The Three Musketeers of Python Data Analysis: Pandas, Matplotlib and Seaborn

Python has powerful data analysis and processing capabilities. To use Python for data analysis, you need to master the three Python packages pandas, matplotlib, and seaborn. Mastering the knowledge of Python data analysis can help us better discover what is behind the data. laws and trends to provide support for business decisions.

Reading data using Pandas

First, import the pandas library. The pandas library has powerful data processing capabilities. Use the read_excel function to import data. Just import the file path to import the data. Head can preview the first 5 rows of data.

import pandas as pd
df=pd.read_excel(r'C:\Desktop\E-commerce sales data-August 23.xlsx')
df.head()#Preview the first 5 rows of data

The info function can look at the information of each field, including non-null value count and data type. For example, the date here is date data, the area is character data, and the customer’s age is numeric data.

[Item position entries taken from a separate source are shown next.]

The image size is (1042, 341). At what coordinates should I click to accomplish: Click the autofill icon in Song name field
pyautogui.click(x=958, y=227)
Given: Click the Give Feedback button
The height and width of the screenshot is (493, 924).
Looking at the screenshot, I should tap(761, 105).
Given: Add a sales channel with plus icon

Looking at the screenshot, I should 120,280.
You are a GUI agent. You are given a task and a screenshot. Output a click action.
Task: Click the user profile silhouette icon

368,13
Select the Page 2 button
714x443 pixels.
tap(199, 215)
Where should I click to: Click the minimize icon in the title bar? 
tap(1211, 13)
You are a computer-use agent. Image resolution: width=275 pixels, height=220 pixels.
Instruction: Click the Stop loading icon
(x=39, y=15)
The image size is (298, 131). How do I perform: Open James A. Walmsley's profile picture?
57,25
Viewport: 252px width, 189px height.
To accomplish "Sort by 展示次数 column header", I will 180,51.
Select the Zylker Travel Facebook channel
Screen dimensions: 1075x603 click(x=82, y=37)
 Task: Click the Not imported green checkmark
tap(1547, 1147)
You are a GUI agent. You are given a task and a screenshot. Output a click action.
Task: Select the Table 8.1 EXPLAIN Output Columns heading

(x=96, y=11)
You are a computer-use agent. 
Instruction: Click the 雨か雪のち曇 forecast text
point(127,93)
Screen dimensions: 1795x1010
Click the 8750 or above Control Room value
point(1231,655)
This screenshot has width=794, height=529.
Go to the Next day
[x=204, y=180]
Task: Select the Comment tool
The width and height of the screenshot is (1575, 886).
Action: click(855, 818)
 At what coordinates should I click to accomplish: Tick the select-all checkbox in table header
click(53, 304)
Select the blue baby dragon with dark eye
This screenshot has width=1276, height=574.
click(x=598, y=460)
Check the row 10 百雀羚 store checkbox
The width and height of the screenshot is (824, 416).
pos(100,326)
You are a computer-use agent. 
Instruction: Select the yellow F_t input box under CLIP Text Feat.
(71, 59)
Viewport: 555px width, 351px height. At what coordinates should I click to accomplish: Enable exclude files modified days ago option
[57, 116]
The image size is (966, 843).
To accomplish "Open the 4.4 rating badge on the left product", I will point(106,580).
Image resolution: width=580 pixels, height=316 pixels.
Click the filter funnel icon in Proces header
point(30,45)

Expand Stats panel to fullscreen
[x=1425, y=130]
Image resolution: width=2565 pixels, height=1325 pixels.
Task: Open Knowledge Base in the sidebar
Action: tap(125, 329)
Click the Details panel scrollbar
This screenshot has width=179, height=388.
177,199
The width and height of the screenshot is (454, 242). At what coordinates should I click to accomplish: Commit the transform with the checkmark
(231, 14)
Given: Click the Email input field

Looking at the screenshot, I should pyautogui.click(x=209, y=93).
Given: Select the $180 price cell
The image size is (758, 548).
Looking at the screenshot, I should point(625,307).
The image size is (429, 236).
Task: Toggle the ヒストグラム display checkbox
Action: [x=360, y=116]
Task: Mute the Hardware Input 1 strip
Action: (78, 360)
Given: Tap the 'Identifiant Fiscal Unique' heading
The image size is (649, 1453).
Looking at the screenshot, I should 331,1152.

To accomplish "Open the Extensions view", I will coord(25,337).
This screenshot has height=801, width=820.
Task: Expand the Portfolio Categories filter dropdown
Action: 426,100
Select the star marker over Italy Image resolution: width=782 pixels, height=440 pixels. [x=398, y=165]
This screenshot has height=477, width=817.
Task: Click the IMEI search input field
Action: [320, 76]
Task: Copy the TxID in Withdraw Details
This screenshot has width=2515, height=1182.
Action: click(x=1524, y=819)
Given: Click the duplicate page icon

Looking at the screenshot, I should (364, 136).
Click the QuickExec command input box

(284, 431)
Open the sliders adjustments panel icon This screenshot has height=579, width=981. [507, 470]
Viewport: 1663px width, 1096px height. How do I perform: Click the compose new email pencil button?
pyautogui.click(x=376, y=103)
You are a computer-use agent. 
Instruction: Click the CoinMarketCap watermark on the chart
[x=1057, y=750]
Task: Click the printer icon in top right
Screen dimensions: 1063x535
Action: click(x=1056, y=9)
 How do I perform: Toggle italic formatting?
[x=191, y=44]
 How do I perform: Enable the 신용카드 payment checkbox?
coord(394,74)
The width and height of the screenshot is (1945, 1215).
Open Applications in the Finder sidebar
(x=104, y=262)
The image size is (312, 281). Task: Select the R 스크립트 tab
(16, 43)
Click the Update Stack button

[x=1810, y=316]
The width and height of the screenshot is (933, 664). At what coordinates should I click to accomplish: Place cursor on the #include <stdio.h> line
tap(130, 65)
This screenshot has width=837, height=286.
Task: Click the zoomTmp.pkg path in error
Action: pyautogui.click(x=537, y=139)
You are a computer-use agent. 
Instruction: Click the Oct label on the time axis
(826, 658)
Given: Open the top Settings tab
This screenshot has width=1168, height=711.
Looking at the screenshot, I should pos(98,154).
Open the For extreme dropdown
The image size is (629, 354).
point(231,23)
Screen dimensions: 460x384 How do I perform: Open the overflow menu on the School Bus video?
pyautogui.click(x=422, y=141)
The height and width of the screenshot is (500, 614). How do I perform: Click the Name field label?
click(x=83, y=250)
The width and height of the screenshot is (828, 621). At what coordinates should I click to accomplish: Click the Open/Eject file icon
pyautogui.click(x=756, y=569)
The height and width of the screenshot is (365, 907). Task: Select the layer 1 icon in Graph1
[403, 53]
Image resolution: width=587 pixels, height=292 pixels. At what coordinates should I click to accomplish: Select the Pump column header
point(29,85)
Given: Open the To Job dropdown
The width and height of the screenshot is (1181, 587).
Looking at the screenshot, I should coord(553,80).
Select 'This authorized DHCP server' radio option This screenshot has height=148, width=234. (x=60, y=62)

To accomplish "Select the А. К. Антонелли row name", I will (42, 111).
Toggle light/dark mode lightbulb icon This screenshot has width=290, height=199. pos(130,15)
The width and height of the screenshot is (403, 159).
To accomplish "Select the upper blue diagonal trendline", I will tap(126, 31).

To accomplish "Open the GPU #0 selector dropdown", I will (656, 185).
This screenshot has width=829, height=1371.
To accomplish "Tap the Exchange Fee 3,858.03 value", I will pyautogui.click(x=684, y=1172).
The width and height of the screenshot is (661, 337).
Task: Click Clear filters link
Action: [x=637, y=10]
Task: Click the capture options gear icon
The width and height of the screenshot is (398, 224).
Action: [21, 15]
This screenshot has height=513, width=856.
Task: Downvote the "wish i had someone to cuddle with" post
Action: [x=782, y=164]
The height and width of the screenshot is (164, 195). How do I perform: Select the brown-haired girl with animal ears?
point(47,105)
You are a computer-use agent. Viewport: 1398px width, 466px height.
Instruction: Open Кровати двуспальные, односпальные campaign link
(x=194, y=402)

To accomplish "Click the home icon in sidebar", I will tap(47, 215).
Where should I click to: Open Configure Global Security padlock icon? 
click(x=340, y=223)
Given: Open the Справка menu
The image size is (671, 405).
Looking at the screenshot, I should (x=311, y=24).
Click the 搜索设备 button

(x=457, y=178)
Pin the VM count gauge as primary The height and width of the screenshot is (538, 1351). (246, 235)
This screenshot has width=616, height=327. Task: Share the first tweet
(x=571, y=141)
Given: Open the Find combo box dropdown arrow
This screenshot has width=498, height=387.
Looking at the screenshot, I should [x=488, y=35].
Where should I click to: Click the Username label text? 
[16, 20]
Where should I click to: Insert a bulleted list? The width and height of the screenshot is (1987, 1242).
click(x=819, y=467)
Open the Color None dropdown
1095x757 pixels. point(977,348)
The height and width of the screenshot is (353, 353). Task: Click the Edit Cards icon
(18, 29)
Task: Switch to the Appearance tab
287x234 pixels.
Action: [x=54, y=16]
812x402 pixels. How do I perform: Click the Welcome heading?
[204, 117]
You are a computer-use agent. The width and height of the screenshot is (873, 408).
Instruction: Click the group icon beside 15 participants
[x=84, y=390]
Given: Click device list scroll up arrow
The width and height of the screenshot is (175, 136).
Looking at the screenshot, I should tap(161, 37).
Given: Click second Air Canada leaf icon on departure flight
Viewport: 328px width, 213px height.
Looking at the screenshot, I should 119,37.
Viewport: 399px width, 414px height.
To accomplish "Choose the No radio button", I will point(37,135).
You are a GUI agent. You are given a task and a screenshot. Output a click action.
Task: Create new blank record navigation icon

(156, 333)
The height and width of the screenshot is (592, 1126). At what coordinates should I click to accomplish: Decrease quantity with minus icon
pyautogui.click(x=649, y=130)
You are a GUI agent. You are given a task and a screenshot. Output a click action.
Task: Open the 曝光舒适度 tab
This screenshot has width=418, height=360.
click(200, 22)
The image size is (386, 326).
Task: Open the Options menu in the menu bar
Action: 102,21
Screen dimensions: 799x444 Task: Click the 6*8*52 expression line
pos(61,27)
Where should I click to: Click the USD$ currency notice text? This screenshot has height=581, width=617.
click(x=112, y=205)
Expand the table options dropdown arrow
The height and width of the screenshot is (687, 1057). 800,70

df.info()#Data information preview

Use the describe function to perform descriptive statistics on the data. The descriptive statistics include counts, averages, standard deviations, minimum values, maximum values, etc. For example, if you perform descriptive statistics on customer age, the average customer age is 42 years old, and the youngest customer is 22 years old. , the oldest customer is 62 years old.

df.describe()#Data description statistics

Using Pandas data sorting

The sort_values function can be used to sort data by importing the sorted data column. The default sorting is ascending order.

df.sort_values(by='sales',inplace=True)#Default ascending order
df

The ascending=False parameter can be sorted in descending order.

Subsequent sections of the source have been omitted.